The Consumer Financial Protection Bureau’s onboarding process for banks coming under its oversight is neither timely nor effective, its inspector general found.
Regional offices of the CFPB’s Office of Supervision Examinations completed many key onboarding steps months after institutions transitioned to the bureau’s oversight, and some of the steps more than a year after the institutions transitioned, according to an OIG report released Dec. 2.
Created by the Dodd-Frank Act, the CFPB supervises depository institutions with more than $10 billion in total assets. A bank transitions to CFPB oversight when it exceeds $10 billion in total assets for four consecutive quarters.

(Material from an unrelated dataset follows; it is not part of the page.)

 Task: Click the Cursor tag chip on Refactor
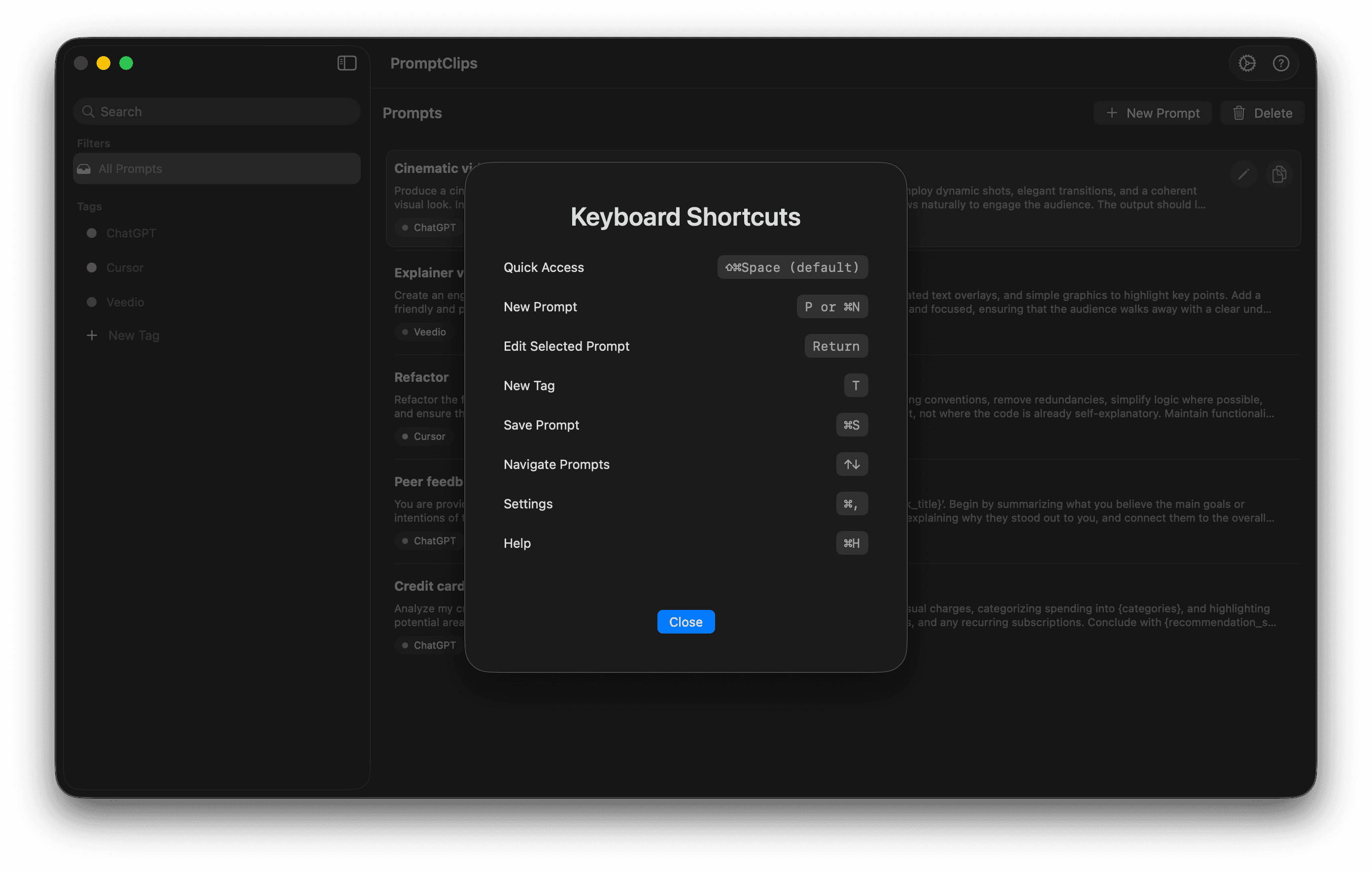[423, 436]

According to the OIG, the regional OSE offices’ approach to coordinating with prudential regulators was decentralized, leaving regional offices to develop their own onboarding guidance. As a result, one developed its own guidance, and others did not have any, the report said.
The OIG made four recommendations as a result of its evaluation, including that the CFPB prioritize creating a framework for onboarding depository institutions by establishing objectives and having clear roles and responsibilities at the headquarters level to oversee onboarding.
The OIG also recommended the bureau have an officewide policy that details management’s expectations, and methods to monitor the regional offices’ execution of onboarding.
“A key mission of the CFPB is overseeing compliance with federal consumer financial laws and regulations for depository institutions with over $10 billion in total assets,” the OIG wrote in a one-page summary of the report. “Establishing an onboarding program will help the CFPB to ensure that it is fulfilling its statutory obligation timely and effectively.”
There are typically four steps in the transition to CFPB supervision.
These steps include assigning a CFPB field manager to oversee a depository institution’s transition; reaching out to prudential regulators to establish a relationship with CFPB officers; an informal meet-and-greet between a field manager and an institution’s chief compliance officer; and a formal meeting between the field manager and the bank’s broader leadership to discuss the CFPB’s supervisory approach.
In its evaluation of eight institutions, the OIG found that the CFPB’s regional offices were inconsistent with the timing of such steps. The offices took between 111 days before the transition date to 610 days after the transition date to assign a field manager to oversee a banks transition, the evaluation found.
Wide variances in days also passed regarding the other three steps. Regional offices took, for example, between 111 days pre-transition to 635 days post-transition to host an informal meet and greet with a bank coming under supervision.
According to the OIG, the CFPB “concurs with our recommendations and outlines actions to address them. We will follow up to ensure that the recommendations are fully addressed.”
The CFPB estimates that its policy will be updated to comply with the OIG’s recommendations by the fourth quarter of 2025.
A spokesperson for the CFPB declined to comment further on the report.